How To Define A Minimum Viable Product (MVP) For Growth
Insights
2 Jul 2019
Guide Takeaways
An MVP is not a beta, prototype, or pitch deck — it must be usable, valuable, and minimal.
The core purpose of an MVP is to validate assumptions, test demand, and refine product-market fit.
Defining an MVP starts with tough questions: the real problem, its severity, and whether people will care enough to adopt a solution.
The “minimum” in MVP refers to the smallest set of capabilities that still delivers real, monetizable value.
Early MVP strategies include promise-testing (landing pages, mockups), manual fulfillment, and stitching together existing tools.
Market validation can happen before writing any code by testing messaging, pricing, and interest.
Manual or semi-manual processes can simulate the product experience to validate demand before building.
Using existing platforms (e.g., WordPress, scripts, no-code tools) accelerates MVP creation while reducing cost and risk.
Strong MVPs focus narrowly on the fastest path between problem and solution.
Q&A Highlights
What is a Minimum Viable Product (MVP)?
A simple, usable version of a product that delivers real value and tests whether customers care enough to use or pay for it.
Is an MVP the same as a prototype or beta?
No. A prototype tests ideas; a beta tests polish. An MVP tests market viability through real usage and value.
How do I know if a problem is worth solving?
Evaluate whether the pain point is common, frequent, and frustrating enough that people will change behavior or pay money to solve it.
What should an MVP include?
Only the smallest set of features needed to solve the core problem and demonstrate real value to early adopters.
Can I validate an MVP without building the product?
Yes — use landing pages, demos, screenshots, or ads to test whether people show interest or sign up.
What is a “concierge MVP”?
A manual, behind-the-scenes process that lets you deliver the value of the product before creating automated software.
Why use existing tools to build an MVP?
It reduces cost and time, helping you validate demand before investing in custom development.
What is the main goal of an MVP?
To validate assumptions, learn quickly, and adjust your product vision before committing to full-scale development.
The “minimum viable product” is a widely misused and misunderstood concept. But it’s powerful when done right. In this article, you will learn: The definition of a minimum viable product (MVP), What questions to ask to to create an MVP, and How to test your MVP
A minimum viable product (MVP) is an early version of a product, such as a SaaS (software as a service) application, that is designed to ensure that product vision and strategy are aligned with market needs.

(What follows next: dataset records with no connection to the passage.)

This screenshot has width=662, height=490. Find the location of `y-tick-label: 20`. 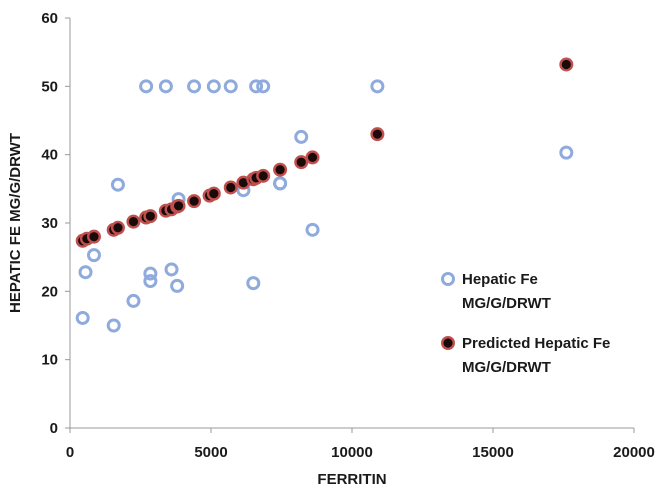

y-tick-label: 20 is located at coordinates (50, 292).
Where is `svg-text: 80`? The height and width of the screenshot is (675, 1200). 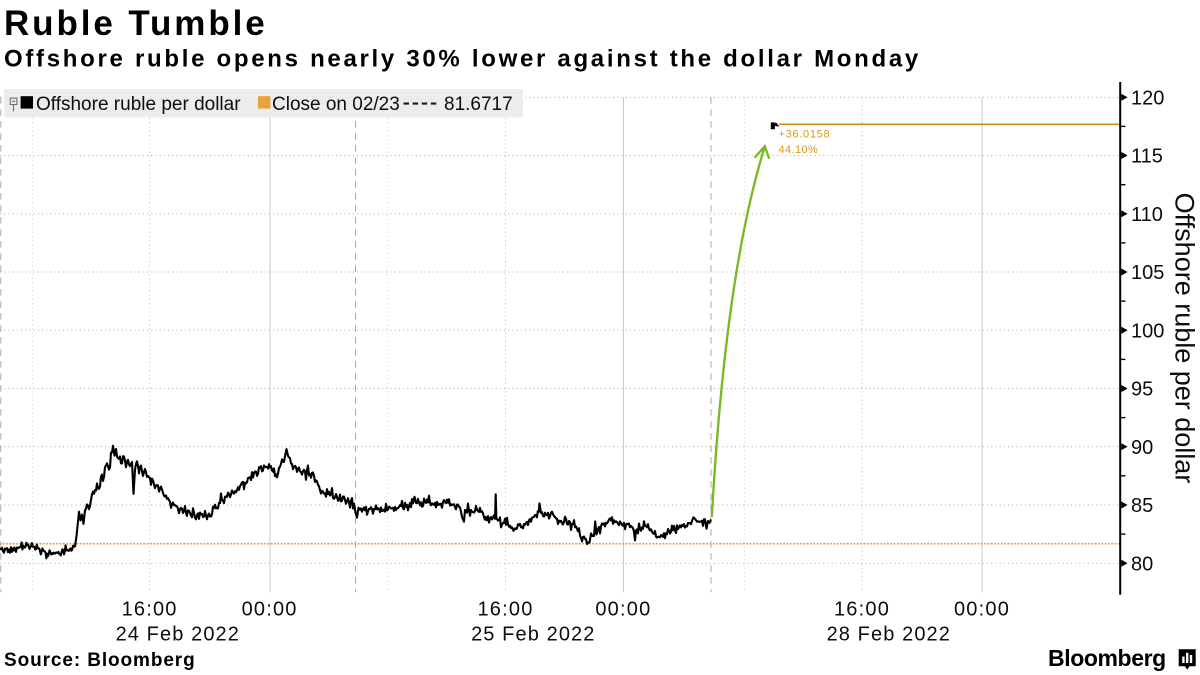 svg-text: 80 is located at coordinates (1142, 564).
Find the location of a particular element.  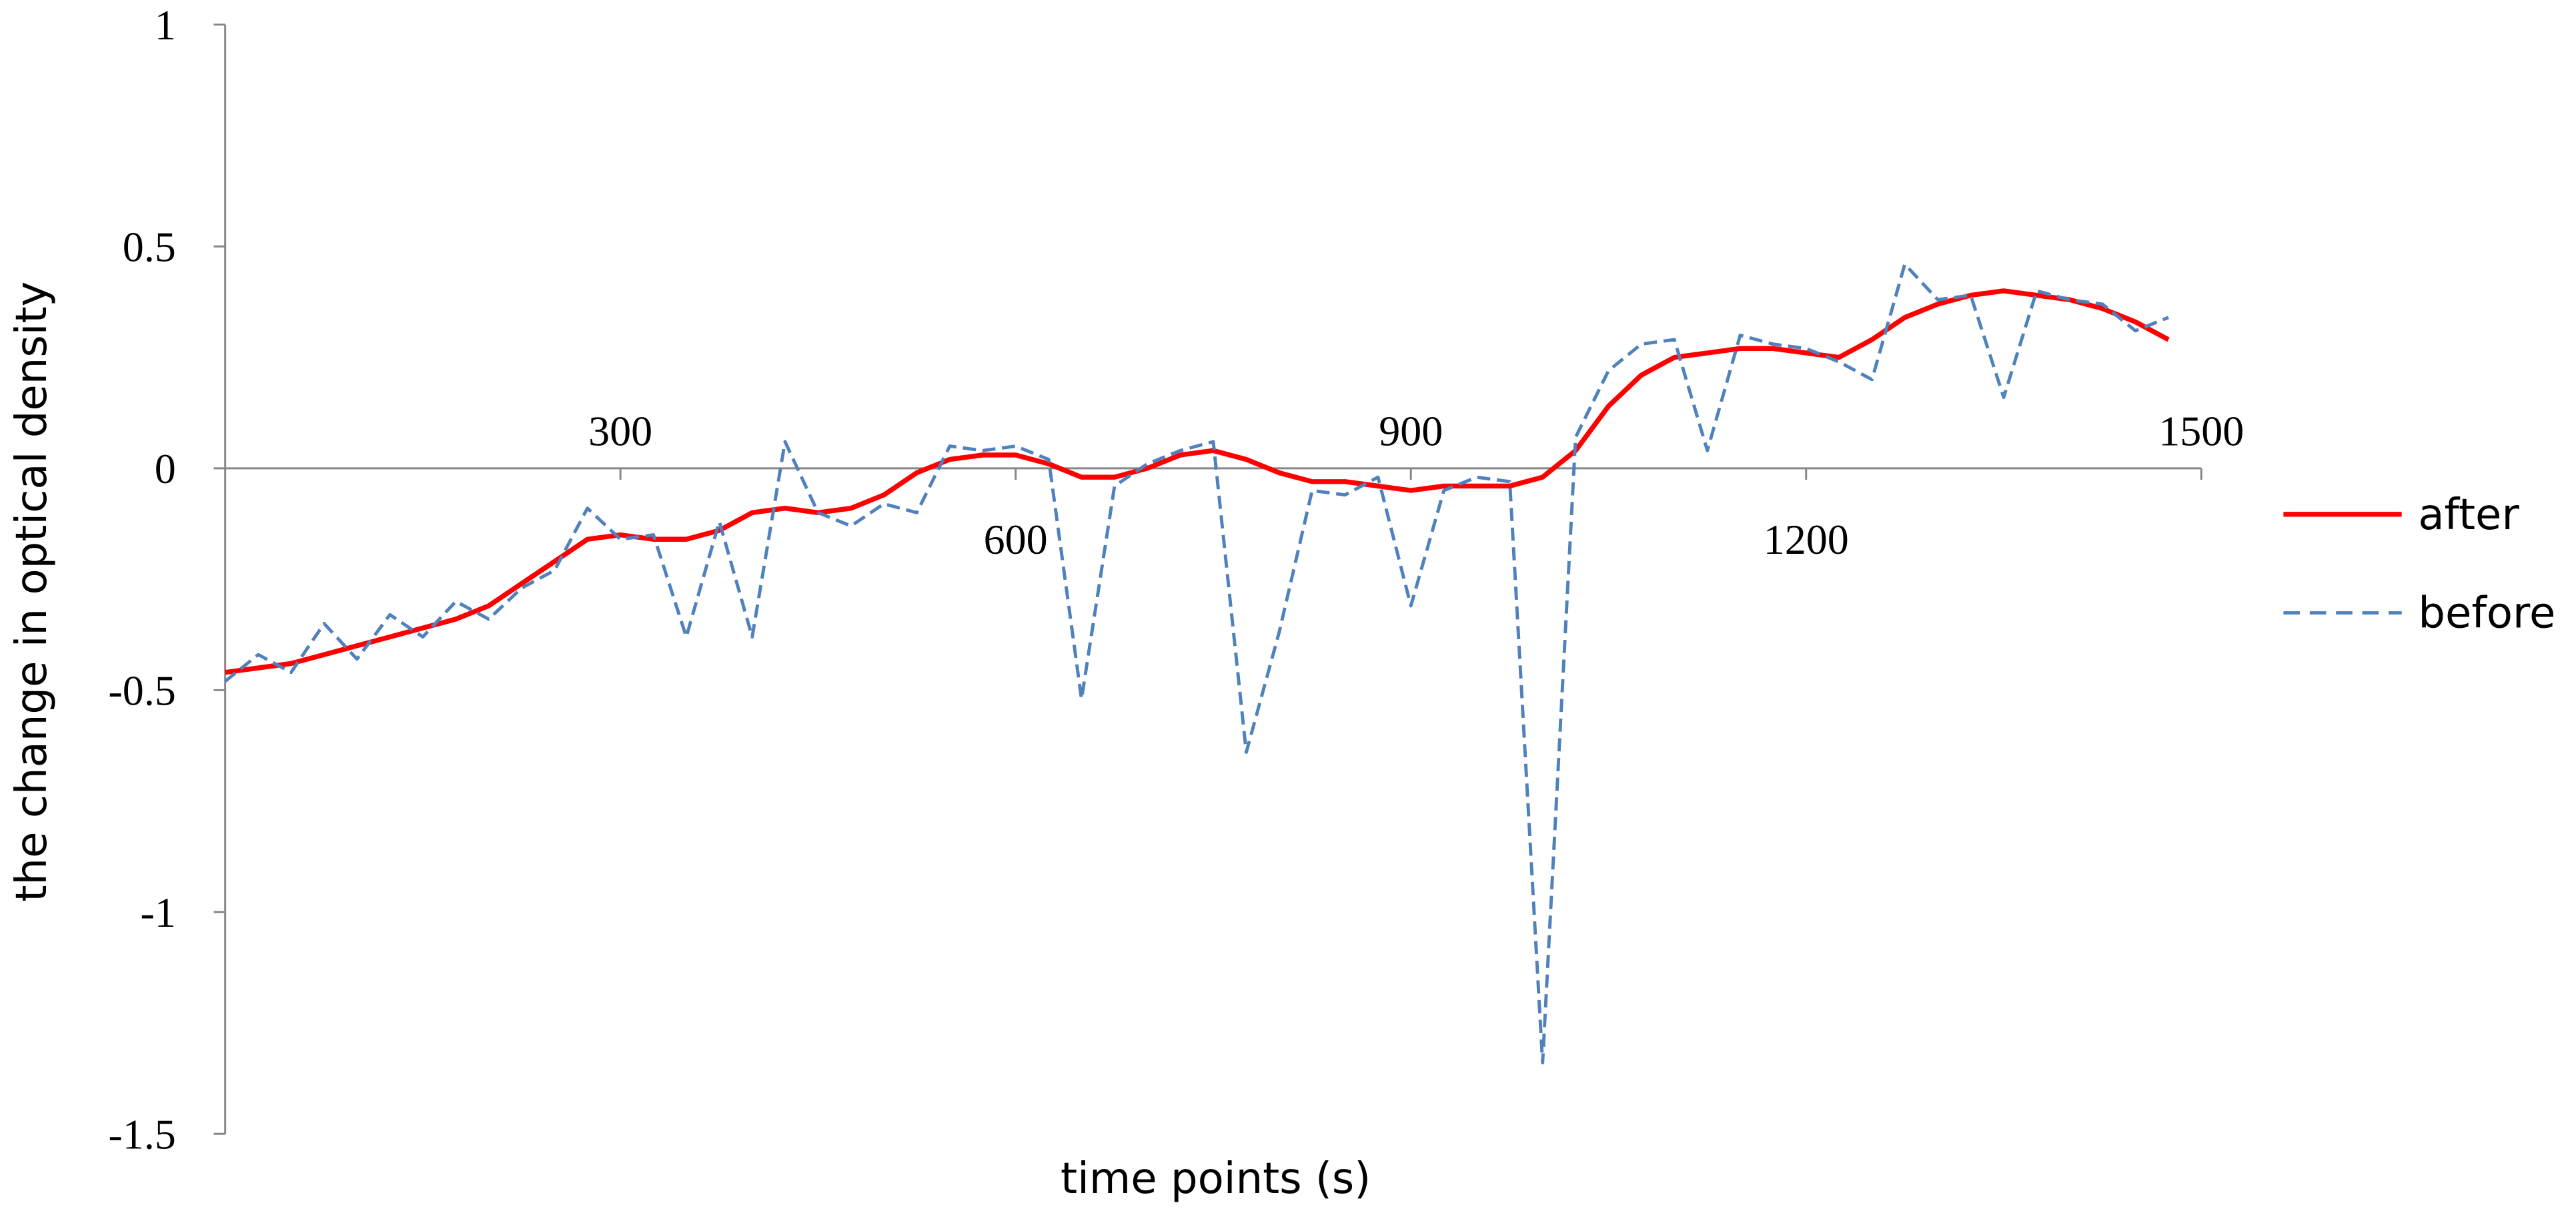

x-tick-label: 900 is located at coordinates (1411, 430).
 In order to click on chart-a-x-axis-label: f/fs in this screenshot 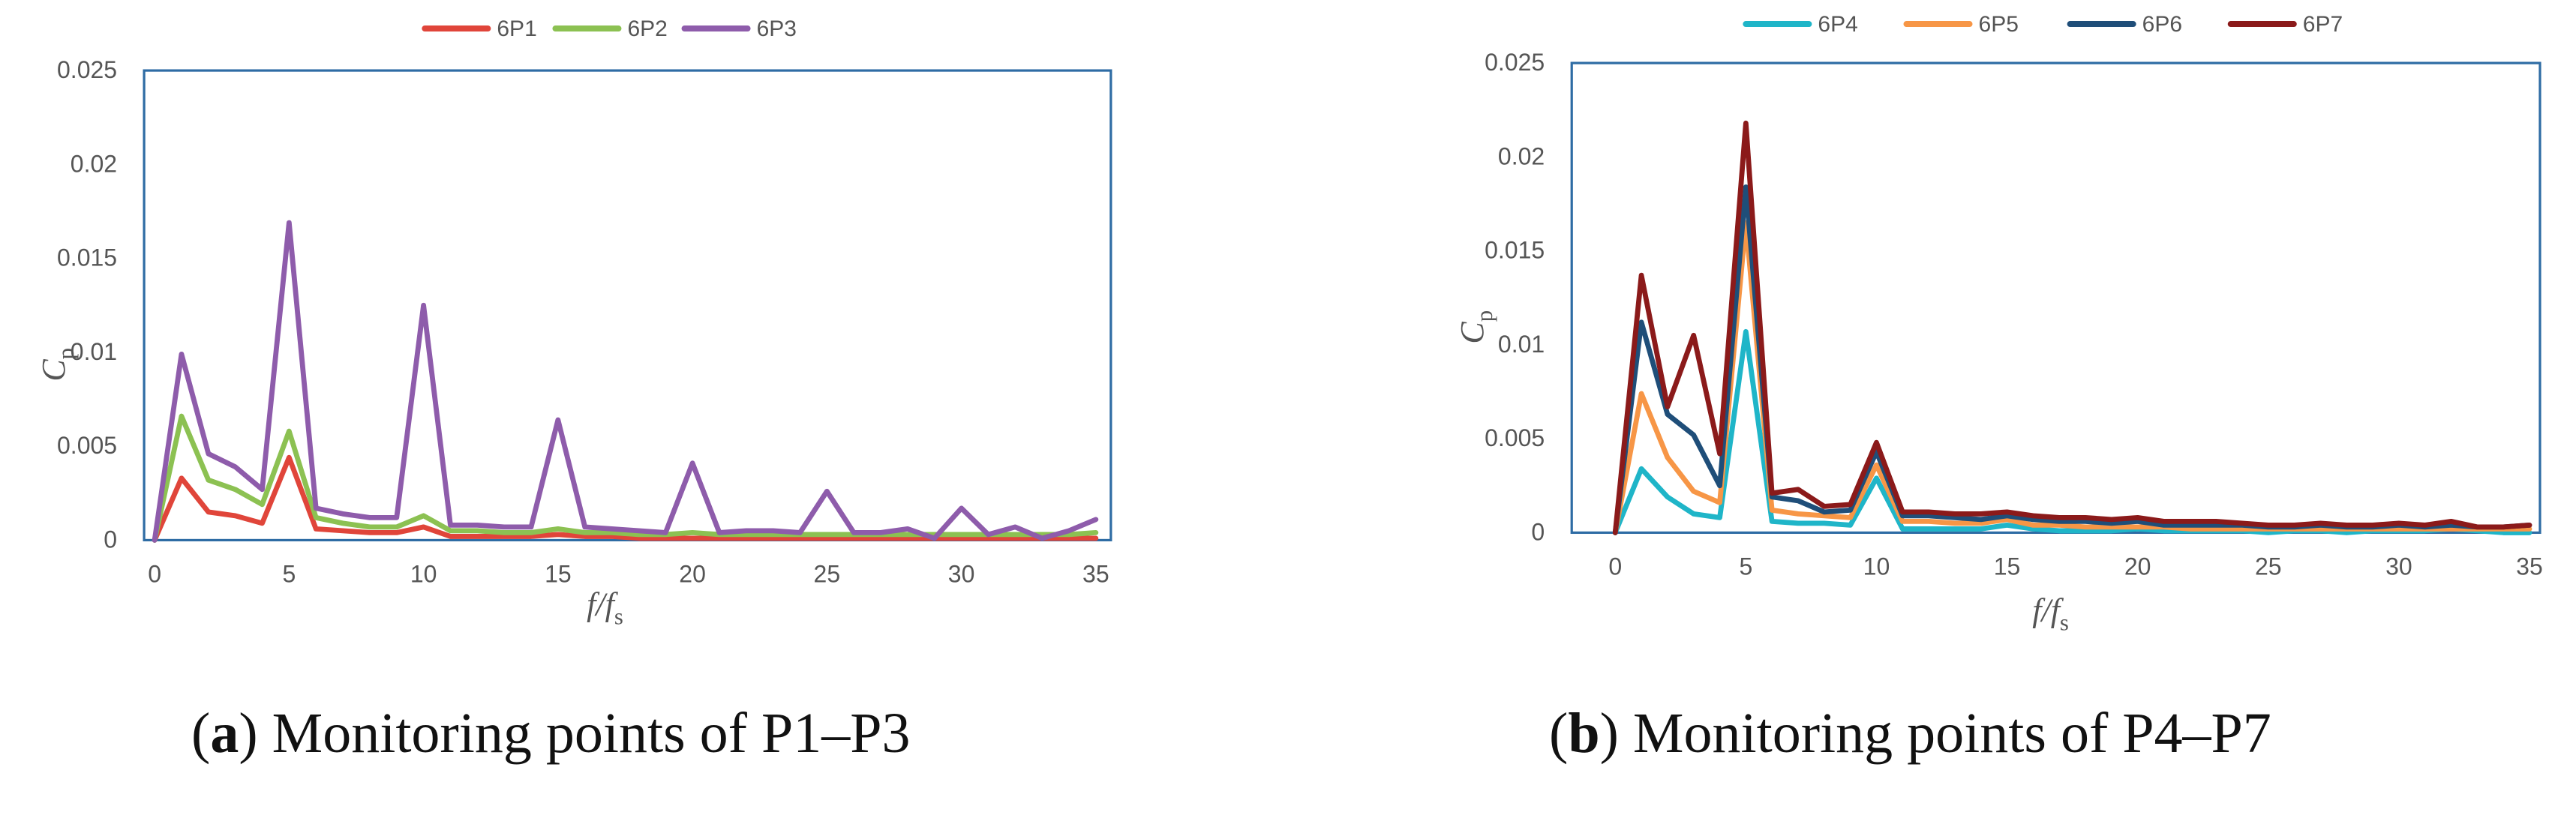, I will do `click(605, 608)`.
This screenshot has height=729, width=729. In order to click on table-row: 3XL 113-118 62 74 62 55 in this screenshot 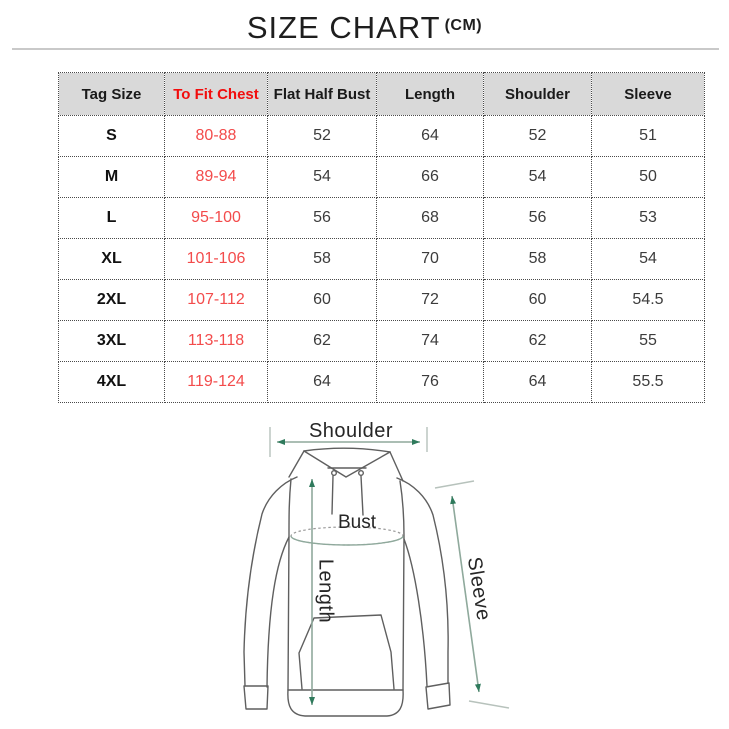, I will do `click(382, 341)`.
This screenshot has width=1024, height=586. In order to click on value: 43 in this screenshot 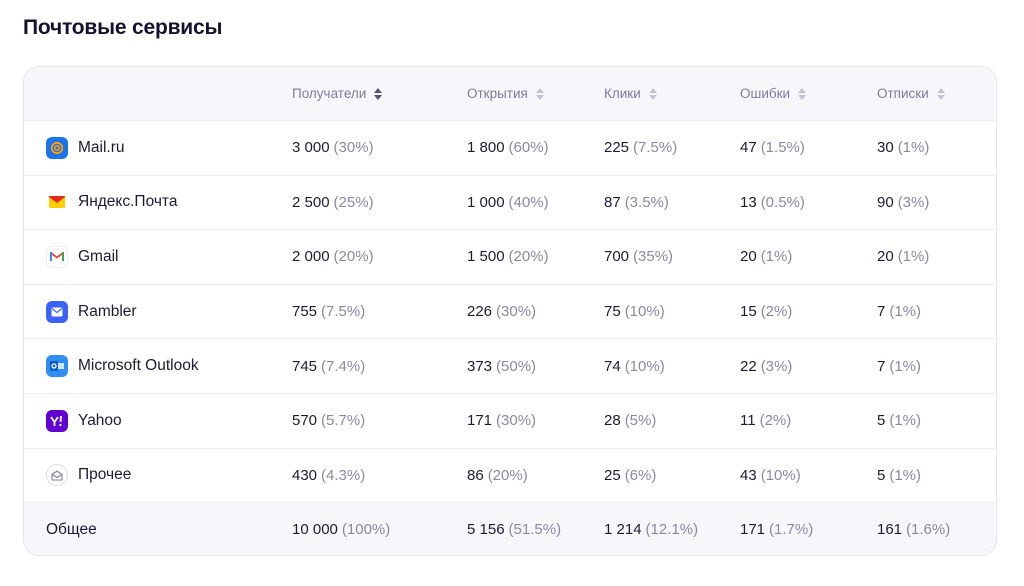, I will do `click(748, 475)`.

Typically, an MVP delivers just enough functionality and value to appeal to early adopters and other innovators. It’s not a beta version of your product, designed for shaking out bugs or for fine-tuning features and interface elements. It’s also not an idea that exists only on paper (or slides), or a raw demonstration of a proof-of-concept.
Instead, the term “MVP” suggests something very specific:
Minimum: the smallest number of capabilities, features, and packaging that…
Viable: deliver enough value that customers are willing to spend money (or another currency such as personal information)…
Product: on something they can use today… not just invest in a future concept, promise, or offer.
The goals of an MVP are to validate the premise of a product, to test hypotheses about market needs, to make adjustments to the product vision, and to prioritize where to invest in future development. As such, MVPs are a profoundly powerful approach towards finding product-market fit.